Copy the data exactly. Leave nothing out.
[RECORDS FOR PROCESSING Boundary: Start]
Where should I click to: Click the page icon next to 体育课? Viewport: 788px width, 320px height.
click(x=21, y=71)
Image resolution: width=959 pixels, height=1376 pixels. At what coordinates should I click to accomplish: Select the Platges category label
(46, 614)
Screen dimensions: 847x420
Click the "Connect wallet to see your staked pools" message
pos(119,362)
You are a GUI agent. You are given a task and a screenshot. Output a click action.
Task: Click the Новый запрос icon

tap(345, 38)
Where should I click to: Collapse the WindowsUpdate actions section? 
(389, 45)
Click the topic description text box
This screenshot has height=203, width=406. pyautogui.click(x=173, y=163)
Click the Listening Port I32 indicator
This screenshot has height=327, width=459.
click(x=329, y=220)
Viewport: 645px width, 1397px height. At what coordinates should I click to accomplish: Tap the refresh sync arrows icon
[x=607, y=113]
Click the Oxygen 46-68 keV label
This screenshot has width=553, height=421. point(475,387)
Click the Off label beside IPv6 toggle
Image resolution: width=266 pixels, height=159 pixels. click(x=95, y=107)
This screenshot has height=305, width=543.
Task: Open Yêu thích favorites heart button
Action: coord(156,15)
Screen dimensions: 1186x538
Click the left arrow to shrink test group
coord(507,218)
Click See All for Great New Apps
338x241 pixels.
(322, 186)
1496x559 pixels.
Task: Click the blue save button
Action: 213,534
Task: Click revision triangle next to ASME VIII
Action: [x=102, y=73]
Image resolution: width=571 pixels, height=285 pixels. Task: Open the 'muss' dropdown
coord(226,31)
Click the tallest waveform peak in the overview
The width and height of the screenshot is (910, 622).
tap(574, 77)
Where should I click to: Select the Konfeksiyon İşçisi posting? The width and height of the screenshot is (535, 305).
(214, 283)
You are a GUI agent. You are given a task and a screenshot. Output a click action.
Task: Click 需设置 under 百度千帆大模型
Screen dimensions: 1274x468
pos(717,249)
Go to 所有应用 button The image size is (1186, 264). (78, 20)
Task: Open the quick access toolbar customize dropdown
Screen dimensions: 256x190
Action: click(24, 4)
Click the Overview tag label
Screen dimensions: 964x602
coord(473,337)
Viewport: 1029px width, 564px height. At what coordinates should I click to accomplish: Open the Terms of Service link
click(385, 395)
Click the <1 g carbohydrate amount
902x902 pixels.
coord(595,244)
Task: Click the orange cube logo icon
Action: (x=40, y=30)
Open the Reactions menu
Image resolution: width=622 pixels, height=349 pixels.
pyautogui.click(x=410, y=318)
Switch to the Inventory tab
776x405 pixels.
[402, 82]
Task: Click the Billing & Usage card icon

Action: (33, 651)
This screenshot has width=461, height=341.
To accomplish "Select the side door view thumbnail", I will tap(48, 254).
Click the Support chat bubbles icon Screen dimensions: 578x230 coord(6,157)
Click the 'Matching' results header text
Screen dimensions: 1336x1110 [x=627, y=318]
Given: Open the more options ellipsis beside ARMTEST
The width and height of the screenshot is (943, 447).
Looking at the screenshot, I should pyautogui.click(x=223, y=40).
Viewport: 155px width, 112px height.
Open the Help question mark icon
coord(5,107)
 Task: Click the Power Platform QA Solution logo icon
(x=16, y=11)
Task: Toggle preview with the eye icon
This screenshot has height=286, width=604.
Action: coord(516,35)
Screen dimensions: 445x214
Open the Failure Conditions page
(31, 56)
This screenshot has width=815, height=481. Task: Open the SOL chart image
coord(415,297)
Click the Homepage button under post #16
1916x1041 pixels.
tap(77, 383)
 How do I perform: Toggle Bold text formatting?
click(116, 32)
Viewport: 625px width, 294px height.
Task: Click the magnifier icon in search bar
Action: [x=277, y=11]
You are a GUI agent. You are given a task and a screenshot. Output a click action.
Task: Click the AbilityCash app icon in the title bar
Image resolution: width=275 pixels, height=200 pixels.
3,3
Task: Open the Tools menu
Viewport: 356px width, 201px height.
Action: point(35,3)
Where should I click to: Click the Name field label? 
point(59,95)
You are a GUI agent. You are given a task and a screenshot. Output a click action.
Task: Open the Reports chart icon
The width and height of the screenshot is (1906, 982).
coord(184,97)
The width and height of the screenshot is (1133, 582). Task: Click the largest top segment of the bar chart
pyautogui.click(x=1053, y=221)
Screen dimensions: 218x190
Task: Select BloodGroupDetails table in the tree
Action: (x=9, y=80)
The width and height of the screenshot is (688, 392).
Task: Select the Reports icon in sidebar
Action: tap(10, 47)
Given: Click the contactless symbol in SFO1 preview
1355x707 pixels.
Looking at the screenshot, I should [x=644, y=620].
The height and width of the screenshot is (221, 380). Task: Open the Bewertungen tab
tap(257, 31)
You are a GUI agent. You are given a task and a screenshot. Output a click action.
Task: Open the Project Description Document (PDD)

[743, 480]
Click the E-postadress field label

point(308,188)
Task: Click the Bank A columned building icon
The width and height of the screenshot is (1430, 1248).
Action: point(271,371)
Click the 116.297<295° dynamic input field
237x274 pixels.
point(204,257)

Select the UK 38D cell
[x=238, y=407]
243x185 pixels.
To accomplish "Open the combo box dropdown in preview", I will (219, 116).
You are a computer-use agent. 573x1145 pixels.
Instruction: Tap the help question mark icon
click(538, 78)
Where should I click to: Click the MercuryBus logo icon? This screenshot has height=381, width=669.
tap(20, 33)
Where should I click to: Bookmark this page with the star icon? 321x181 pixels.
[RECORDS FOR PROCESSING Boundary: End]
▶ **TASK RESULT**:
Where should I click to: Click the page icon next to 体育课? Viewport: 788px width, 320px height.
click(x=21, y=71)
Image resolution: width=959 pixels, height=1376 pixels. At what coordinates should I click to accomplish: Select the Platges category label
(46, 614)
Screen dimensions: 847x420
Click the "Connect wallet to see your staked pools" message
pos(119,362)
You are a GUI agent. You are given a task and a screenshot. Output a click action.
Task: Click the Новый запрос icon

tap(345, 38)
Where should I click to: Collapse the WindowsUpdate actions section? 
(389, 45)
Click the topic description text box
This screenshot has height=203, width=406. pyautogui.click(x=173, y=163)
Click the Listening Port I32 indicator
This screenshot has height=327, width=459.
click(x=329, y=220)
Viewport: 645px width, 1397px height. At what coordinates should I click to accomplish: Tap the refresh sync arrows icon
[x=607, y=113]
Click the Oxygen 46-68 keV label
This screenshot has width=553, height=421. point(475,387)
Click the Off label beside IPv6 toggle
Image resolution: width=266 pixels, height=159 pixels. click(x=95, y=107)
This screenshot has height=305, width=543.
Task: Open Yêu thích favorites heart button
Action: coord(156,15)
Screen dimensions: 1186x538
Click the left arrow to shrink test group
coord(507,218)
Click See All for Great New Apps
338x241 pixels.
(322, 186)
1496x559 pixels.
Task: Click the blue save button
Action: 213,534
Task: Click revision triangle next to ASME VIII
Action: [x=102, y=73]
Image resolution: width=571 pixels, height=285 pixels. Task: Open the 'muss' dropdown
coord(226,31)
Click the tallest waveform peak in the overview
The width and height of the screenshot is (910, 622).
tap(574, 77)
Where should I click to: Select the Konfeksiyon İşçisi posting? The width and height of the screenshot is (535, 305).
(214, 283)
You are a GUI agent. You are given a task and a screenshot. Output a click action.
Task: Click 需设置 under 百度千帆大模型
Screen dimensions: 1274x468
pos(717,249)
Go to 所有应用 button The image size is (1186, 264). (78, 20)
Task: Open the quick access toolbar customize dropdown
Screen dimensions: 256x190
Action: click(24, 4)
Click the Overview tag label
Screen dimensions: 964x602
coord(473,337)
Viewport: 1029px width, 564px height. At what coordinates should I click to accomplish: Open the Terms of Service link
click(385, 395)
Click the <1 g carbohydrate amount
902x902 pixels.
coord(595,244)
Task: Click the orange cube logo icon
Action: (x=40, y=30)
Open the Reactions menu
Image resolution: width=622 pixels, height=349 pixels.
pyautogui.click(x=410, y=318)
Switch to the Inventory tab
776x405 pixels.
[402, 82]
Task: Click the Billing & Usage card icon

Action: (33, 651)
This screenshot has width=461, height=341.
To accomplish "Select the side door view thumbnail", I will tap(48, 254).
Click the Support chat bubbles icon Screen dimensions: 578x230 coord(6,157)
Click the 'Matching' results header text
Screen dimensions: 1336x1110 [x=627, y=318]
Given: Open the more options ellipsis beside ARMTEST
The width and height of the screenshot is (943, 447).
Looking at the screenshot, I should pyautogui.click(x=223, y=40).
Viewport: 155px width, 112px height.
Open the Help question mark icon
coord(5,107)
 Task: Click the Power Platform QA Solution logo icon
(x=16, y=11)
Task: Toggle preview with the eye icon
This screenshot has height=286, width=604.
Action: coord(516,35)
Screen dimensions: 445x214
Open the Failure Conditions page
(31, 56)
This screenshot has width=815, height=481. Task: Open the SOL chart image
coord(415,297)
Click the Homepage button under post #16
1916x1041 pixels.
tap(77, 383)
 How do I perform: Toggle Bold text formatting?
click(116, 32)
Viewport: 625px width, 294px height.
Task: Click the magnifier icon in search bar
Action: [x=277, y=11]
You are a GUI agent. You are given a task and a screenshot. Output a click action.
Task: Click the AbilityCash app icon in the title bar
Image resolution: width=275 pixels, height=200 pixels.
3,3
Task: Open the Tools menu
Viewport: 356px width, 201px height.
Action: point(35,3)
Where should I click to: Click the Name field label? 
point(59,95)
You are a GUI agent. You are given a task and a screenshot. Output a click action.
Task: Open the Reports chart icon
The width and height of the screenshot is (1906, 982).
coord(184,97)
The width and height of the screenshot is (1133, 582). Task: Click the largest top segment of the bar chart
pyautogui.click(x=1053, y=221)
Screen dimensions: 218x190
Task: Select BloodGroupDetails table in the tree
Action: (x=9, y=80)
The width and height of the screenshot is (688, 392).
Task: Select the Reports icon in sidebar
Action: tap(10, 47)
Given: Click the contactless symbol in SFO1 preview
1355x707 pixels.
Looking at the screenshot, I should [x=644, y=620].
The height and width of the screenshot is (221, 380). Task: Open the Bewertungen tab
tap(257, 31)
You are a GUI agent. You are given a task and a screenshot. Output a click action.
Task: Open the Project Description Document (PDD)

[743, 480]
Click the E-postadress field label

point(308,188)
Task: Click the Bank A columned building icon
The width and height of the screenshot is (1430, 1248).
Action: point(271,371)
Click the 116.297<295° dynamic input field
237x274 pixels.
point(204,257)

Select the UK 38D cell
[x=238, y=407]
243x185 pixels.
To accomplish "Open the combo box dropdown in preview", I will (219, 116).
You are a computer-use agent. 573x1145 pixels.
Instruction: Tap the help question mark icon
click(538, 78)
Where should I click to: Click the MercuryBus logo icon? This screenshot has height=381, width=669.
tap(20, 33)
Where should I click to: Bookmark this page with the star icon? 321x181 pixels.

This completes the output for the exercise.